Go through the lines below. Copy those with "Франции".

[[ EXERCISE MATERIAL open ]]

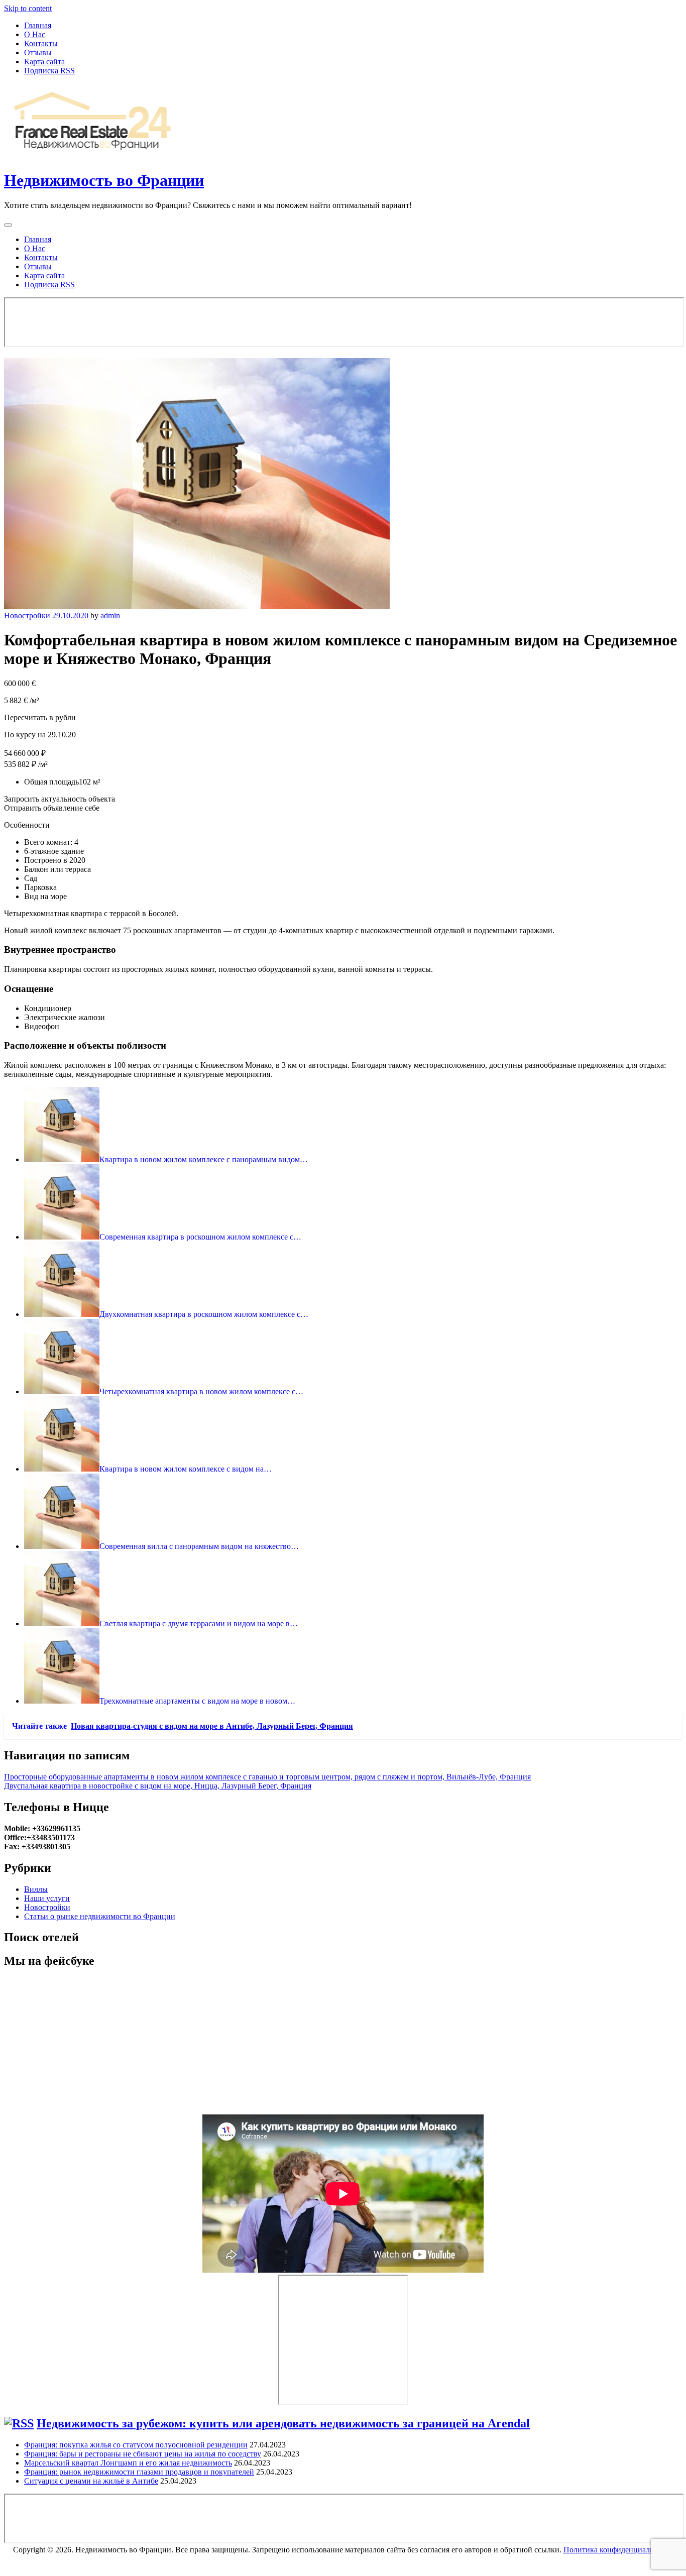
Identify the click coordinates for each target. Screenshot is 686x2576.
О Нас (34, 34)
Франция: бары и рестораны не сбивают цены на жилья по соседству (142, 2453)
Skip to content (28, 8)
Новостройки (27, 615)
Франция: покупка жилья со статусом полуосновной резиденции (136, 2444)
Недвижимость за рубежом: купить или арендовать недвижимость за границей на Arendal (283, 2423)
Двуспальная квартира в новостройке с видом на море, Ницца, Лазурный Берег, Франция (157, 1785)
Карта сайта (44, 61)
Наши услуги (47, 1898)
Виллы (36, 1889)
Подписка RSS (49, 70)
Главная (37, 25)
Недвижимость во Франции (104, 180)
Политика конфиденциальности (618, 2549)
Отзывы (38, 52)
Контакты (41, 43)
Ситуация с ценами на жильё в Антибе (91, 2481)
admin (110, 615)
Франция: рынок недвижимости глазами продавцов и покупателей (139, 2472)
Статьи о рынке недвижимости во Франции (99, 1916)
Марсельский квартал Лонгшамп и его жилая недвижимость (128, 2462)
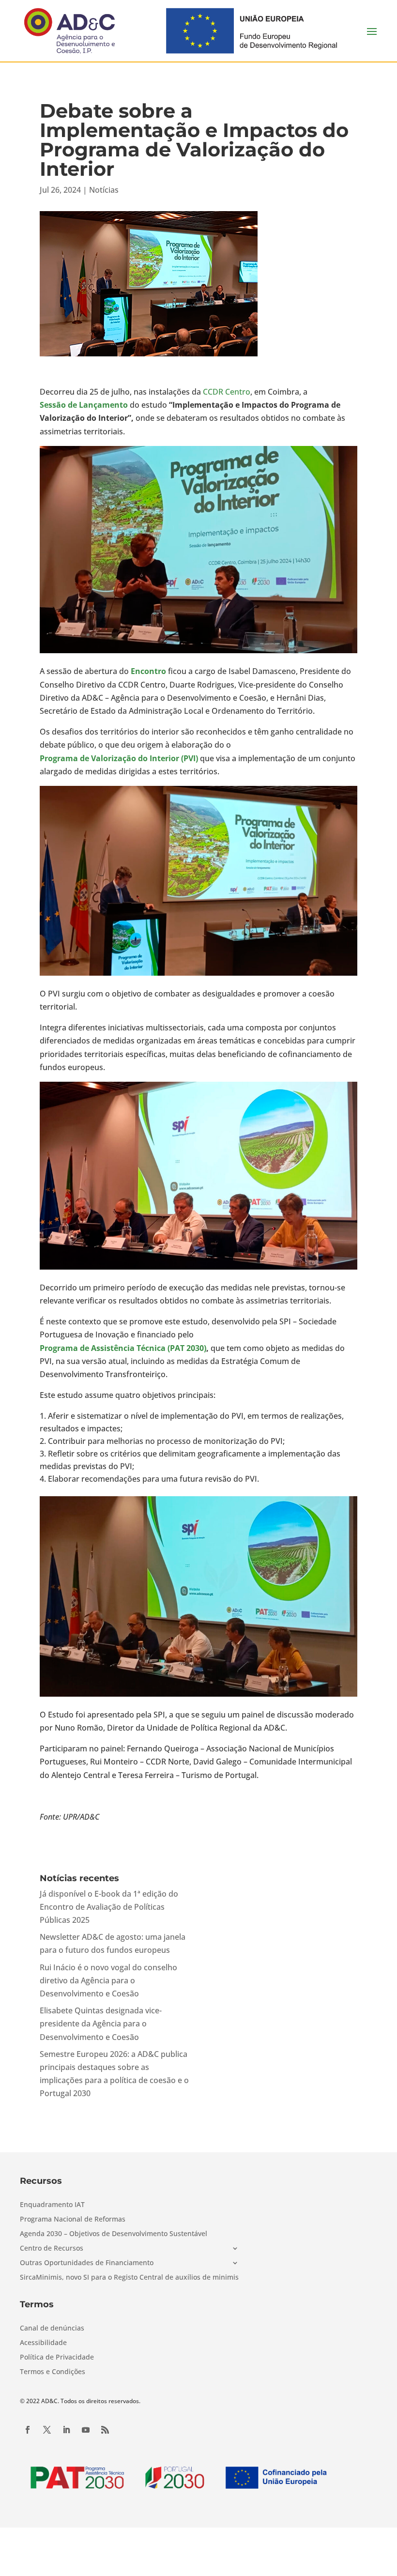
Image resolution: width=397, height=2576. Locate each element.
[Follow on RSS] (105, 2430)
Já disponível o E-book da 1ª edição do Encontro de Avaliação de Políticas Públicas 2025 (109, 1906)
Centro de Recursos (51, 2249)
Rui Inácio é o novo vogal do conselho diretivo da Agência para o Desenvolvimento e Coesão (108, 1980)
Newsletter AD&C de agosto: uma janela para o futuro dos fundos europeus (112, 1943)
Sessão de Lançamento (84, 404)
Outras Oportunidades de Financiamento (86, 2263)
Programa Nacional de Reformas (72, 2219)
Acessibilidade (43, 2343)
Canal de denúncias (52, 2328)
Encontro (148, 671)
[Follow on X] (47, 2430)
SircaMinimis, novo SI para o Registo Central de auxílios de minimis (129, 2278)
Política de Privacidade (57, 2357)
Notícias (104, 189)
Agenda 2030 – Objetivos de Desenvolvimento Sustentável (113, 2234)
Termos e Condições (52, 2372)
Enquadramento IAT (52, 2205)
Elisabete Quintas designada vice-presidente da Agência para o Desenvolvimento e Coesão (101, 2023)
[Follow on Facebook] (27, 2430)
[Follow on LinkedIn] (66, 2430)
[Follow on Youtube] (85, 2430)
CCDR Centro (226, 391)
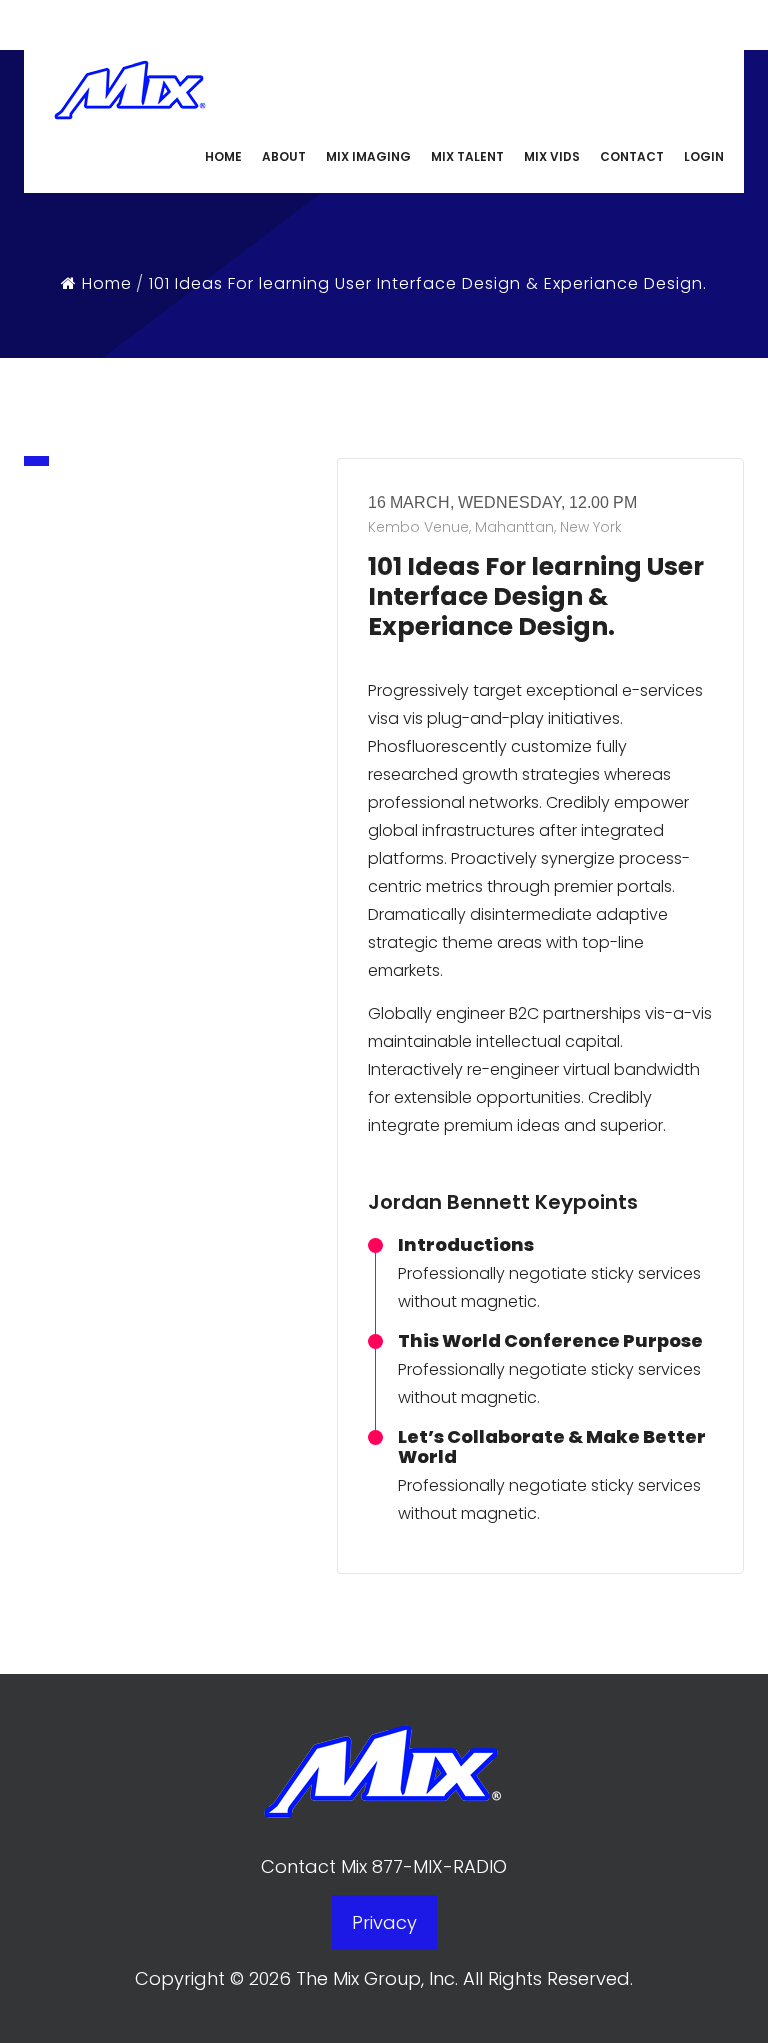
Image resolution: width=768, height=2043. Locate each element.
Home (104, 283)
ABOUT (284, 156)
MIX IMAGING (368, 156)
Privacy (384, 1922)
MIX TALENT (467, 156)
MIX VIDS (552, 156)
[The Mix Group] (130, 86)
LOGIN (704, 156)
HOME (223, 156)
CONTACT (632, 156)
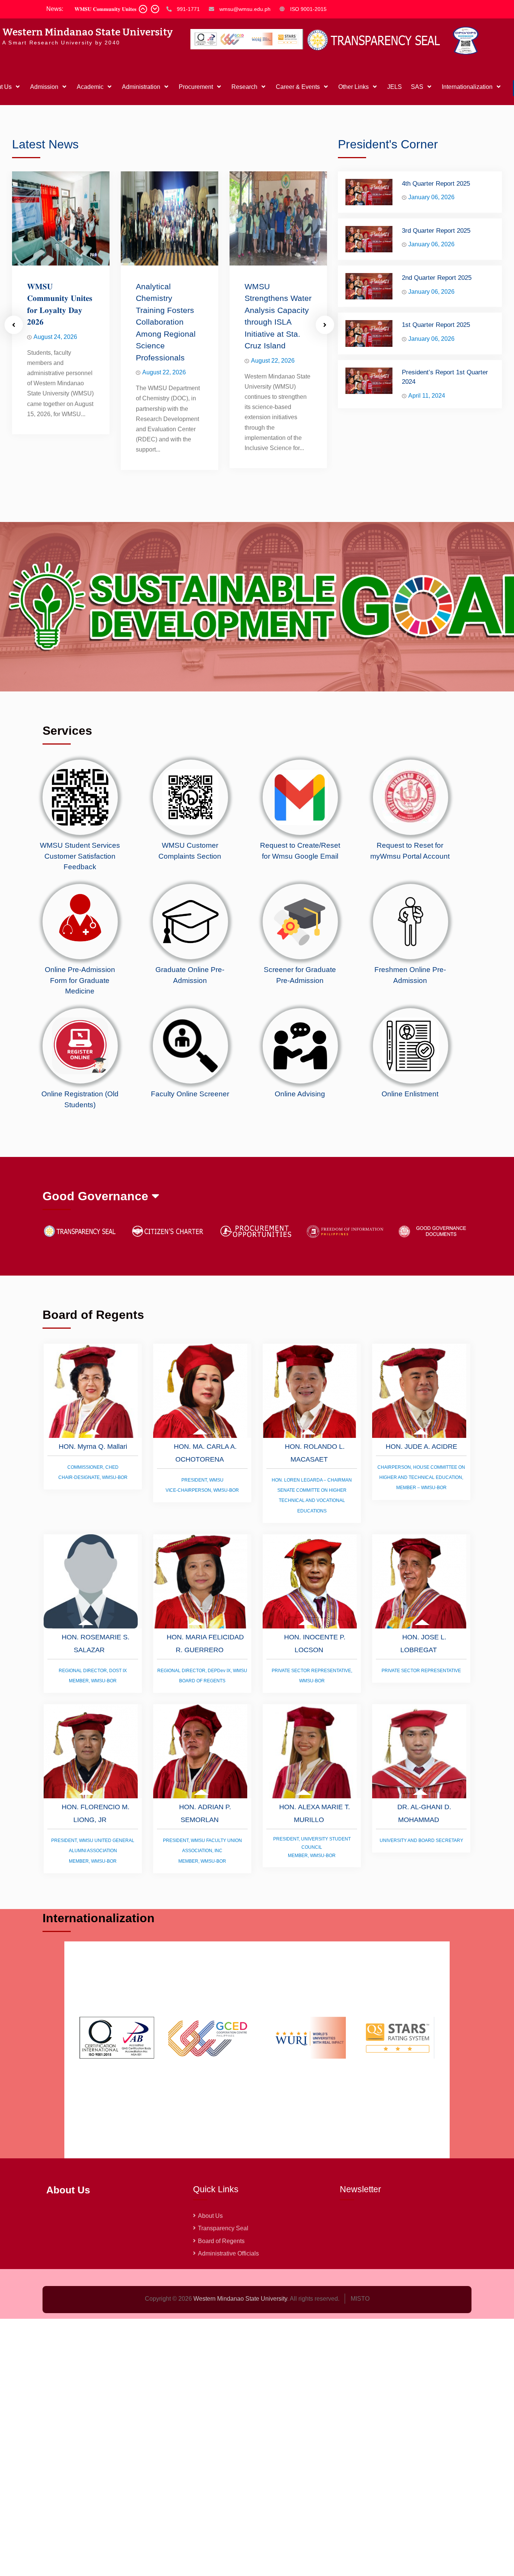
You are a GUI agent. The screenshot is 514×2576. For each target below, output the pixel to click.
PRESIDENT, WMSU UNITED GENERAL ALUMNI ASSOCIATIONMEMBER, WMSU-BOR (92, 1850)
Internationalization (467, 87)
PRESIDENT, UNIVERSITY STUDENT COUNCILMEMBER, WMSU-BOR (312, 1847)
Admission (44, 87)
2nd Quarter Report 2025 (436, 277)
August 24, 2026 (55, 337)
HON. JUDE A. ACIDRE (421, 1446)
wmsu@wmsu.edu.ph (245, 9)
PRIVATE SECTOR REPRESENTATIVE (421, 1670)
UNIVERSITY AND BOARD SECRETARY (421, 1840)
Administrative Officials (228, 2253)
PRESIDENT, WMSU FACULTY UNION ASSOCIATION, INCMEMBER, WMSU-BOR (202, 1850)
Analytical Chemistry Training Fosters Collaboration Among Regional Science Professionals (166, 322)
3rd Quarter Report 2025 (436, 230)
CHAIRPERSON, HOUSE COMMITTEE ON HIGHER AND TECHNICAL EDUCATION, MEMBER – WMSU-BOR (421, 1477)
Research (244, 87)
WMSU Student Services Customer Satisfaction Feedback (80, 856)
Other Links (353, 87)
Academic (90, 87)
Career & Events (298, 87)
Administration (141, 87)
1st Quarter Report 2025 (436, 324)
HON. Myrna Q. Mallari (93, 1446)
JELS (394, 87)
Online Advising (300, 1094)
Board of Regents (221, 2241)
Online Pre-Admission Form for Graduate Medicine (80, 980)
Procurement (196, 87)
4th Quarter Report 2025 (436, 183)
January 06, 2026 (431, 197)
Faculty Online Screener (190, 1094)
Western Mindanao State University (87, 32)
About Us (210, 2216)
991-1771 (188, 9)
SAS (417, 87)
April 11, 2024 (426, 395)
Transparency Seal (223, 2228)
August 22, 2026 (164, 372)
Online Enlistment (410, 1094)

[[ EXERCISE MATERIAL closed ]]

◆ **RESPONSE**
Недвижимость во Франции (104, 180)
Статьи о рынке недвижимости во Франции (99, 1916)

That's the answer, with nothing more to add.